The ad hoc February agreement was required after Iran’s parliament passed a law that demanded the cessation of the voluntary implementation of the Additional Protocol – a document that provides broad inspection abilities to the IAEA. The Iranian parliamentary action came after the country’s top nuclear scientist Mohsen Fakhrizadeh was assassinated near Tehran in late November.

When the agreement was initially reached, the parliament demanded moderate President Hassan Rouhani’s prosecution for what it perceived as flouting its law.

This time, however, it appeared that parliamentary speaker Mohammad Bagher Ghalibaf had been briefed, as on Sunday he simply tried to assure lawmakers that the IAEA will not have access to the tapes of its monitoring equipment.

Crucial time for Vienna agreement

The one-month extension provides a vital window of opportunity to negotiators from Iran, China, Russia, France, the United Kingdom, the European Union, and the US to advance their talks.

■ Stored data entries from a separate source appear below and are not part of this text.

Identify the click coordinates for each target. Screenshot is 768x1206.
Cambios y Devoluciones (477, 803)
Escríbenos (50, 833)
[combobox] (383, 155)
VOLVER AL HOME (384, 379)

Russia’s top negotiator, Mikhail Ulyanov, welcomed the news in a tweet, saying “it will help maintain businesslike atmosphere” at the Vienna talks and could facilitate an outcome.

Negotiators have said an agreement on restoring the Joint Comprehensive Plan of Action (JCPOA), as the nuclear deal is officially known, is “within reach” but some differences remain on how to lift US sanctions and bring Iran back to its commitments.

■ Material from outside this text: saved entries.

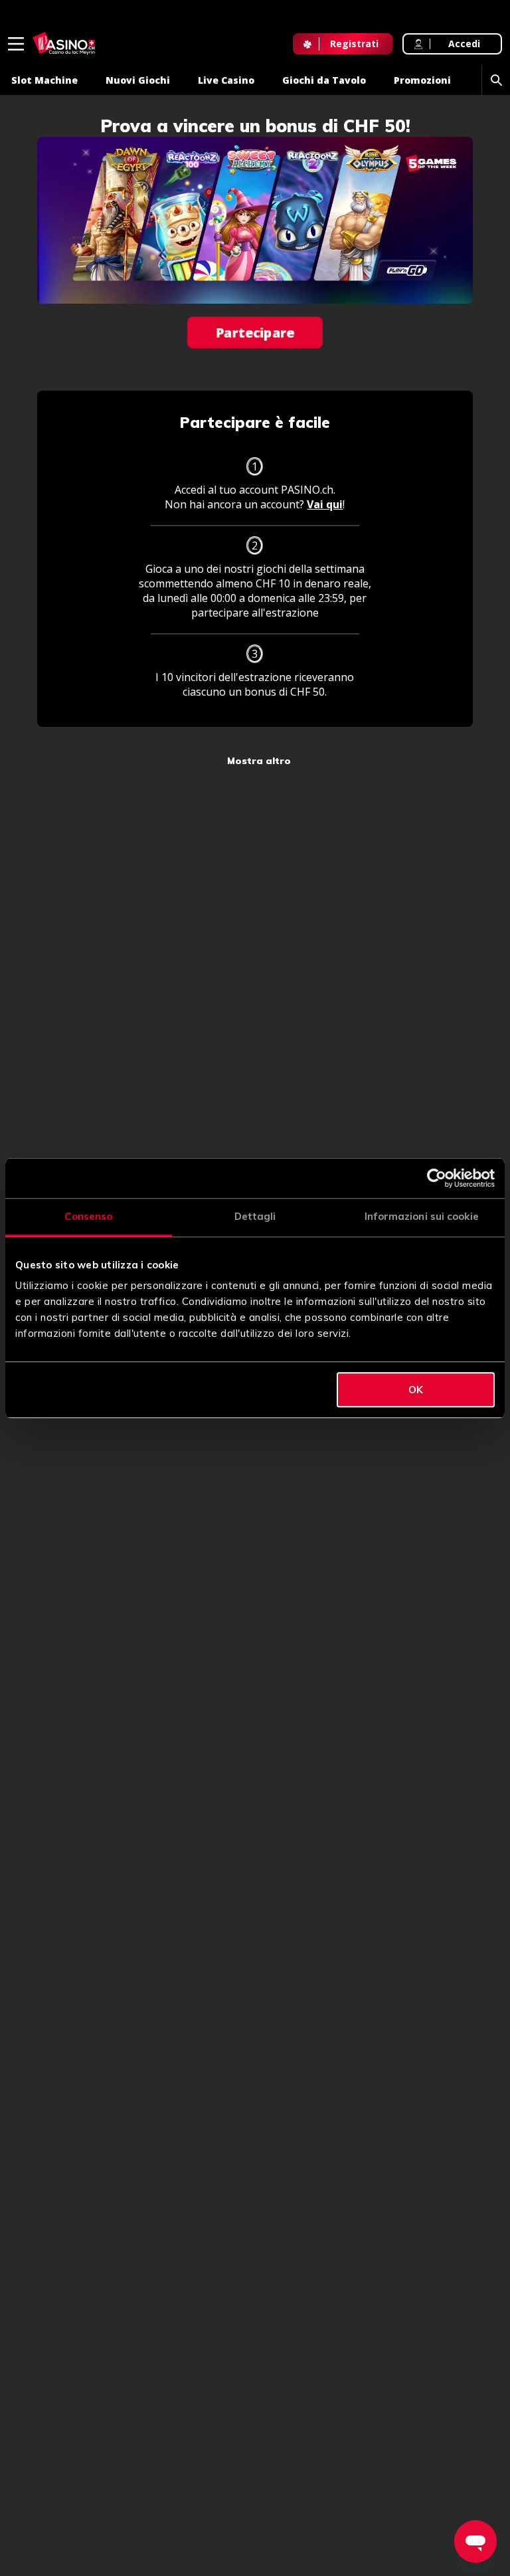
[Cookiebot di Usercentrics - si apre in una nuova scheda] (437, 1178)
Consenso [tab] (88, 1216)
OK (415, 1389)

Iran has scaled up its nuclear activity following the US pullout, with uranium enrichment reaching up to 63 percent, its highest ever rate, and much higher than the 3.67 percent rate envisioned as part of the 2015 deal.

Iran continues to refuse to negotiate directly with the US due to its reneging of the multilateral accord, but European leaders are conducting shuffle diplomacy between the two sides.

After completing four rounds of talks in Vienna, the delegates returned to their respective home countries on Friday, and are expected to be back on Tuesday for what is again hoped to be the concluding round.

But Iran and the US are still trading jabs on how to restore the deal ahead of the next talks.

US Secretary of State Antony Blinken said on Sunday it remains unclear whether Iran is “ready and willing” to take the necessary steps to return to compliance.

His counterpart, Mohammad Javad Zarif, said lifting the sanctions would be a “legal and moral obligation” for the US, “not negotiating leverage”.

Iran is also nearing its presidential elections on June 18, after which Rouhani will leave office in early August when he completes his second term.